> _WORKING DATA_
········

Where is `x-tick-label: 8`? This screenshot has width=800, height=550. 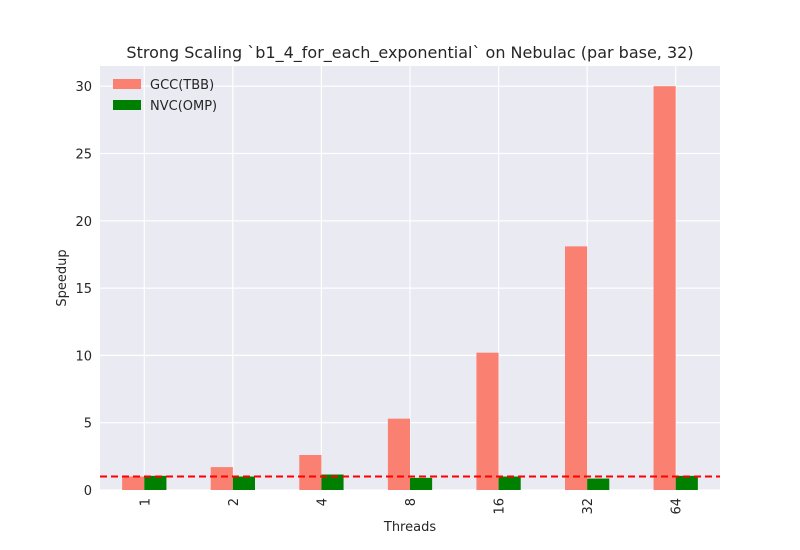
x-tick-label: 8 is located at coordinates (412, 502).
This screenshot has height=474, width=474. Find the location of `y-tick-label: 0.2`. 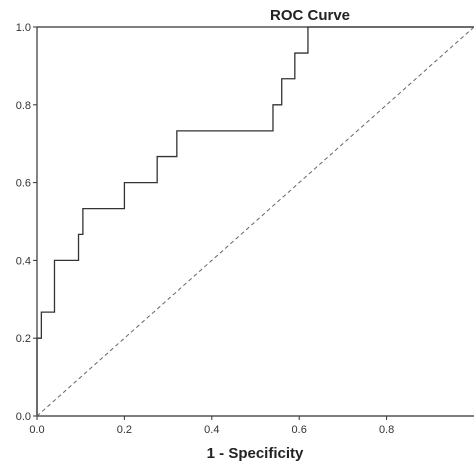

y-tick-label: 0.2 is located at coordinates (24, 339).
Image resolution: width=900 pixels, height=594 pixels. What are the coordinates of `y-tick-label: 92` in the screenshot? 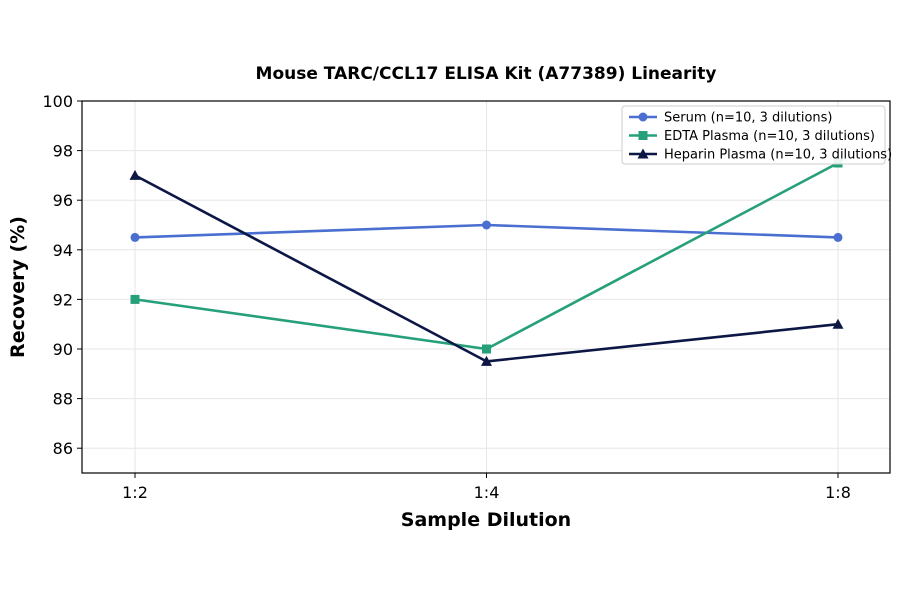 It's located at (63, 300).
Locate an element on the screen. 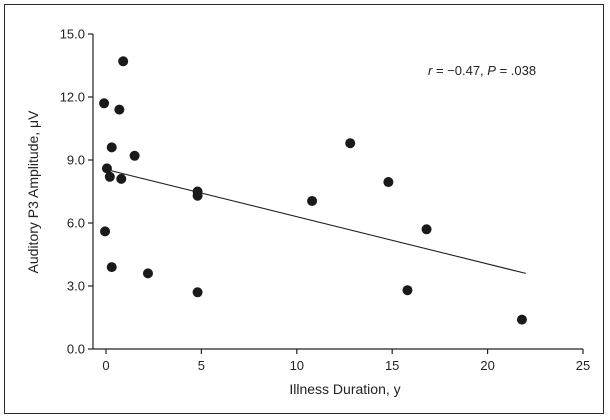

········

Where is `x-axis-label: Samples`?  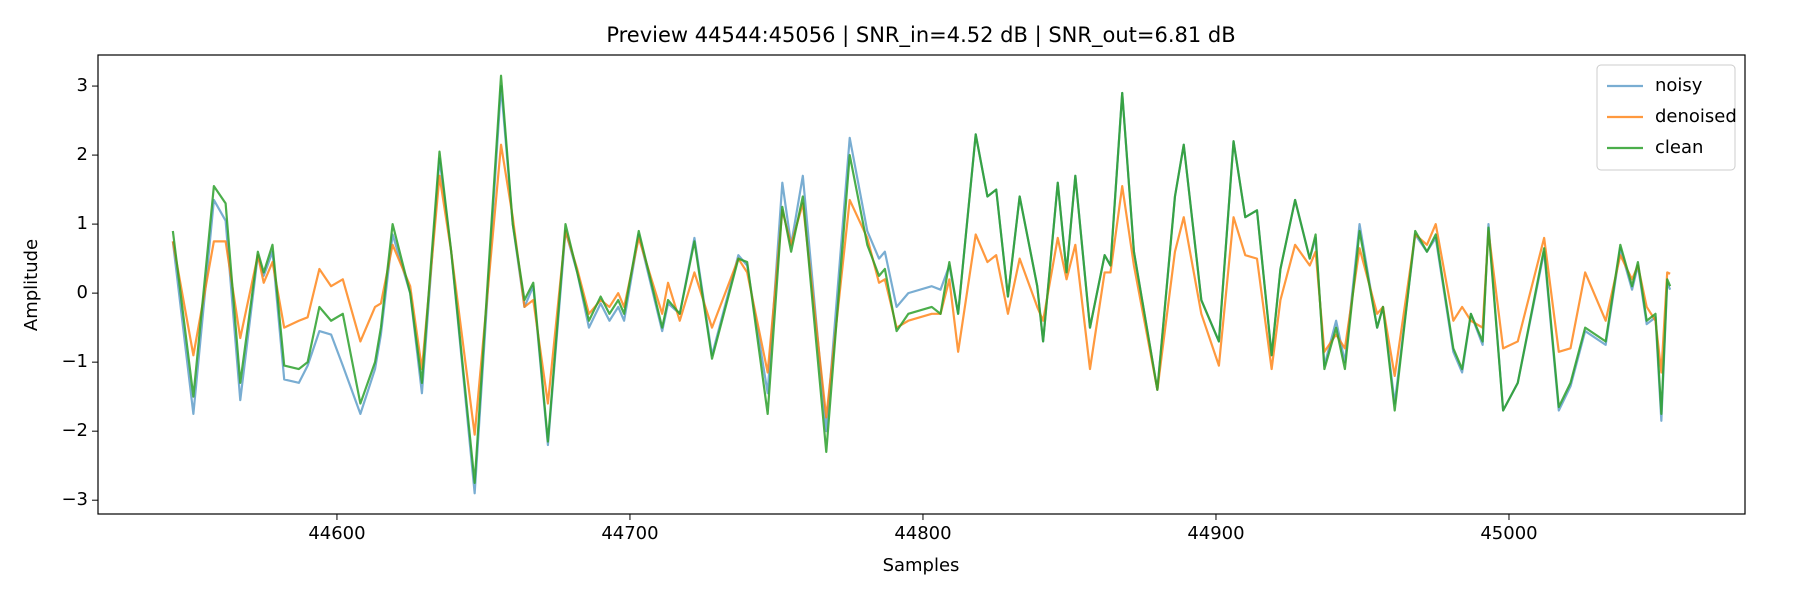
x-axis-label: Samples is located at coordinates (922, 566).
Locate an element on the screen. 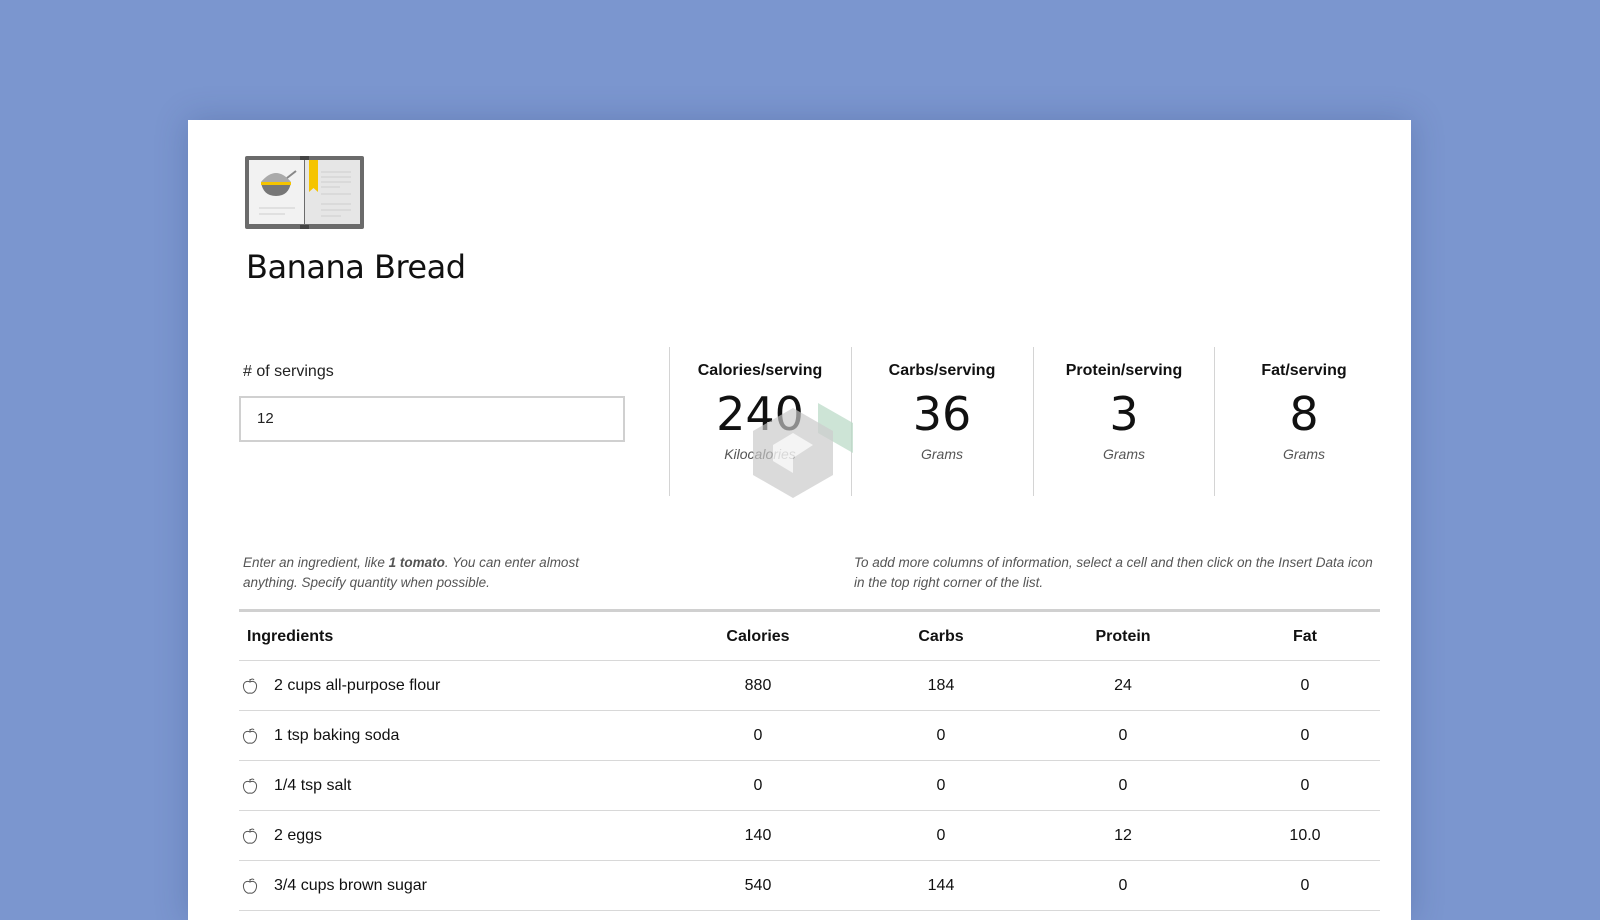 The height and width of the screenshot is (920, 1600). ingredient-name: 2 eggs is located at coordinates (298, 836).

········

> _WHAT YOU ARE ASKED TO DO_
Lay out the lines from the one containing "has width=800, height=550." through the one containing "y-tick-label: 0.2 is" as a Markdown table with a Row column for the row number and a Line column for the line. Skip blank lines and leave the pictures out.

> _SOLUTION TO THE EXERCISE_
| Row | Line |
|---|---|
| 1 | Where is `x-tick-label: 8`? This screenshot has width=800, height=550.  |
| 2 | x-tick-label: 8 is located at coordinates (412, 502). |
| 3 | This screenshot has height=474, width=474. Find the location of `y-tick-label: 0.2`.  |
| 4 | y-tick-label: 0.2 is located at coordinates (24, 339). |